WILLIAMS COLLEGE.

BY REV. N. H. EGLESTON.

Williams College has something peculiar and romantic in its history, as well as in its site amid the beautiful hills of Berkshire. It had its birth upon the very frontiers of civilization, and amid the throes of that struggle which was to decide finally whether the control of this continent, and the permanent shaping of its institutions and its destiny were to be French or English. The nascent colleges of Colorado, Dakota, and Oregon are relatively to-day in the position held by Williams when it was founded.

Col. Ephraim Williams, from whom the college takes its name, had been an active participant in the struggle to which we have alluded. He had been commissioned by the General Court of Massachusetts to construct and command a line of forts along the northern border of settlements from the Connecticut River on the east to the valley of the Hoosac on the west. This line coincided nearly with the northern boundary of Massachusetts; all above, to the borders of Canada, being then a wilderness, through which the roaming savages often burst with sudden violence upon the settlements of the English colonists. The westernmost of the line of forts was not far from what is now the site of the college, and this, being the most exposed and most important, Williams commanded in person.

After acting in this capacity for a time, and in a manner which gained him much distinction in the colony, he was placed in charge of a regiment of troops, designed to participate with other forces in an expedition against the French; the special object being the capture of Crown Point, a fortress on Lake Champlain. While on the way to Crown Point a French force was met, near the head of Lake George. Williams, with a detachment of troops, was sent against it. The movement was successful. The French were repulsed, but in the encounter Williams lost his life. A monument, erected in recent years by the alumni of the college, marks the spot where he fell.

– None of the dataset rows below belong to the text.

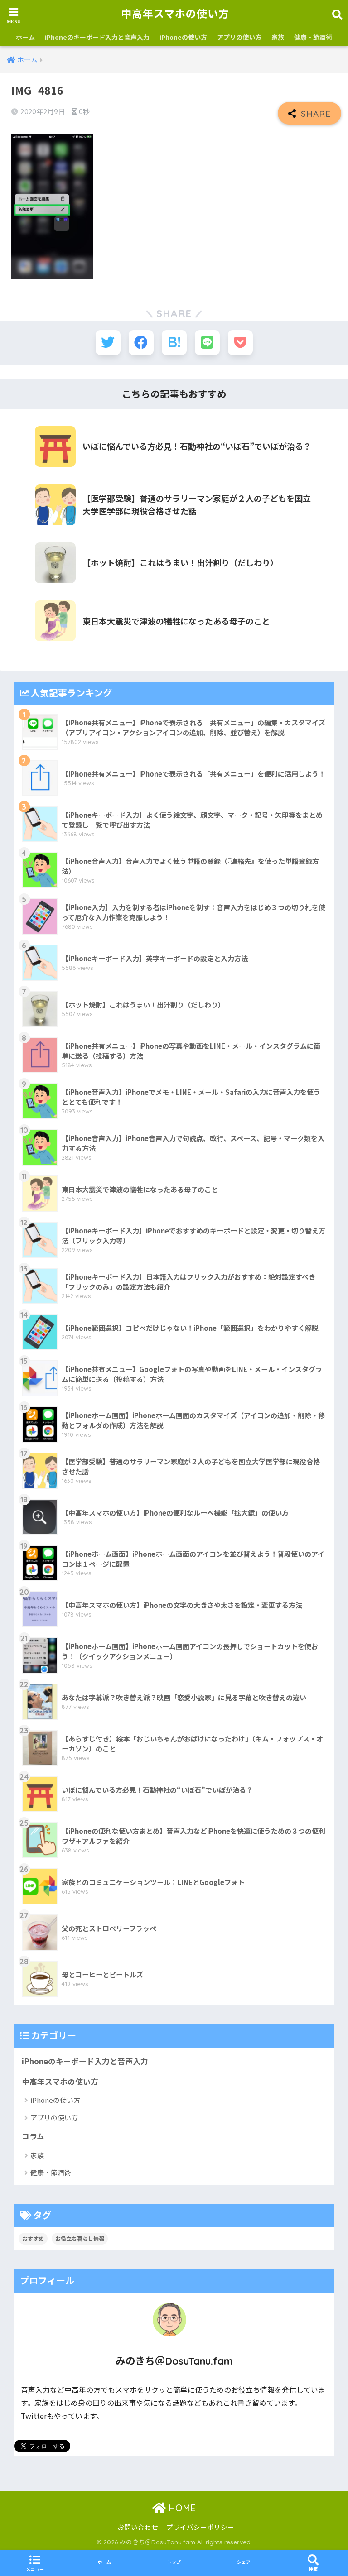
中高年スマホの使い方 (175, 13)
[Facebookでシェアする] (141, 342)
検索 (313, 2569)
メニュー (35, 2569)
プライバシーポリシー (200, 2527)
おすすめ (33, 2238)
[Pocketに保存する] (240, 342)
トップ (174, 2561)
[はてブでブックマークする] (174, 342)
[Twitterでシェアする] (108, 342)
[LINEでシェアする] (207, 342)
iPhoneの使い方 (183, 37)
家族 (277, 37)
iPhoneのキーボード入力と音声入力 (97, 37)
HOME (181, 2508)
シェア (244, 2561)
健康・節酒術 (313, 37)
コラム (33, 2136)
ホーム (25, 37)
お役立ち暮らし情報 (79, 2238)
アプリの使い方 (239, 37)
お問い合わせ (137, 2527)
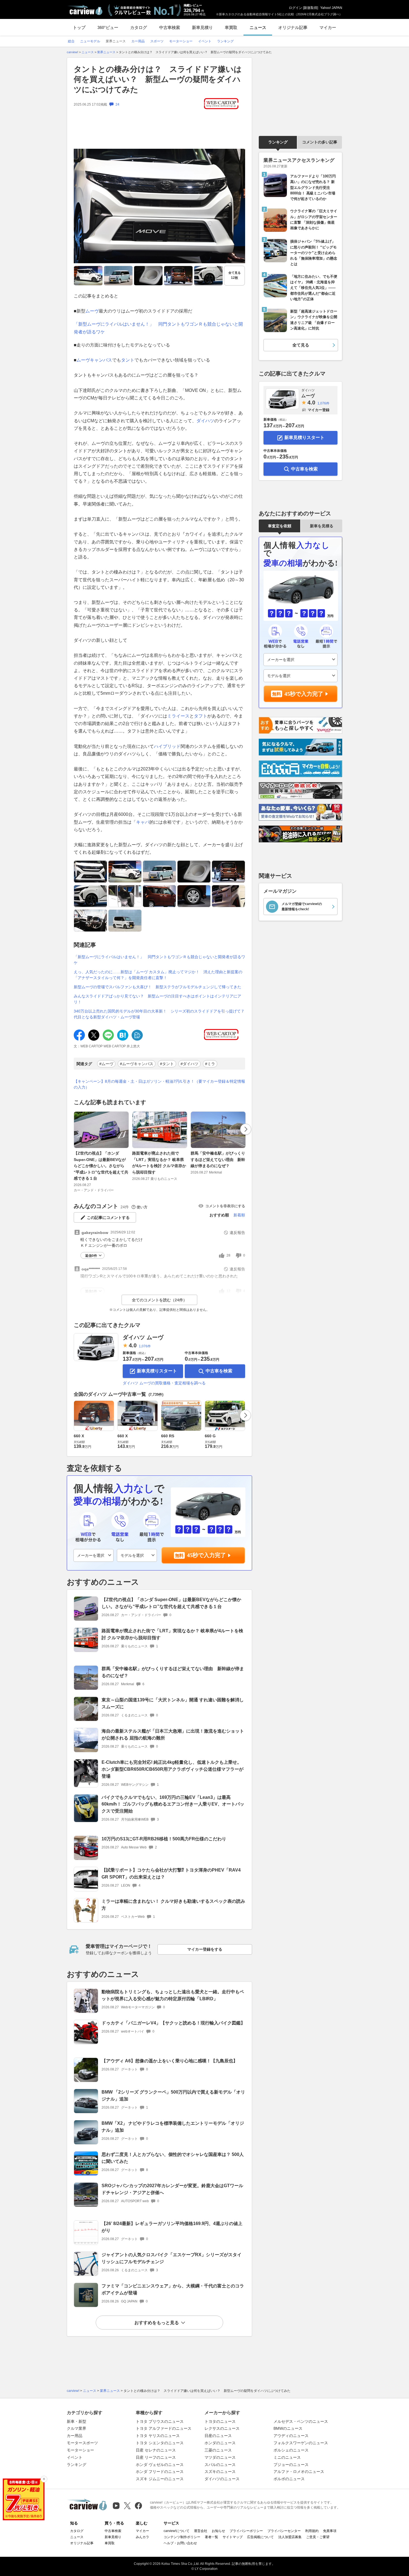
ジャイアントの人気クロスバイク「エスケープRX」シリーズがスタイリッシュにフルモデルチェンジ (172, 2258)
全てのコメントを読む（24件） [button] (159, 1300)
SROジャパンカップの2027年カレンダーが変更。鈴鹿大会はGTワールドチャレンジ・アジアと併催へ (172, 2189)
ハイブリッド (167, 746)
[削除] (44, 2479)
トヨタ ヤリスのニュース (158, 2435)
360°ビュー (107, 27)
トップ (79, 27)
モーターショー (80, 2450)
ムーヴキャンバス (94, 360)
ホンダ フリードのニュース (160, 2471)
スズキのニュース (220, 2471)
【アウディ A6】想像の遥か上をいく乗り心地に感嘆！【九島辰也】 (170, 2060)
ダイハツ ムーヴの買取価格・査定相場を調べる (164, 1383)
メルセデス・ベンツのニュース (301, 2421)
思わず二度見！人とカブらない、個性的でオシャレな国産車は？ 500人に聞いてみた (173, 2158)
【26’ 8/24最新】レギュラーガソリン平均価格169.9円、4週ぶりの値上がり (172, 2227)
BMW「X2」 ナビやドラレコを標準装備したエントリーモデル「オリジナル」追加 (173, 2127)
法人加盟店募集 (290, 2537)
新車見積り (202, 27)
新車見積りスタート (157, 1370)
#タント (167, 1064)
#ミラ (210, 1064)
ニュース (258, 27)
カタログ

From Harper's Magazine. Copyright, 1881, by Harper & Brothers.
CLARK HALL.

While engaged in his military duties on the frontier, Williams became much interested in the soldiers under his command. Through his agency chiefly, two townships of land in the vicinity of Fort Massachusetts—the name given to the most western fort in the valley of the Hoosac—had been set off by order of the Legislature, and lots in them had been disposed of to the soldiers on favorable terms. Williams had also expressed the intention of still further benefiting his comrades in arms. While resting for a day or two at Albany, on his way to Crown Point, he bethought him of his purpose, the execution of which had hitherto been postponed. Accordingly, he made his will on the spot, by which he devised his property, after making some bequests to relatives and friends, for the purpose of establishing what he termed a Free School.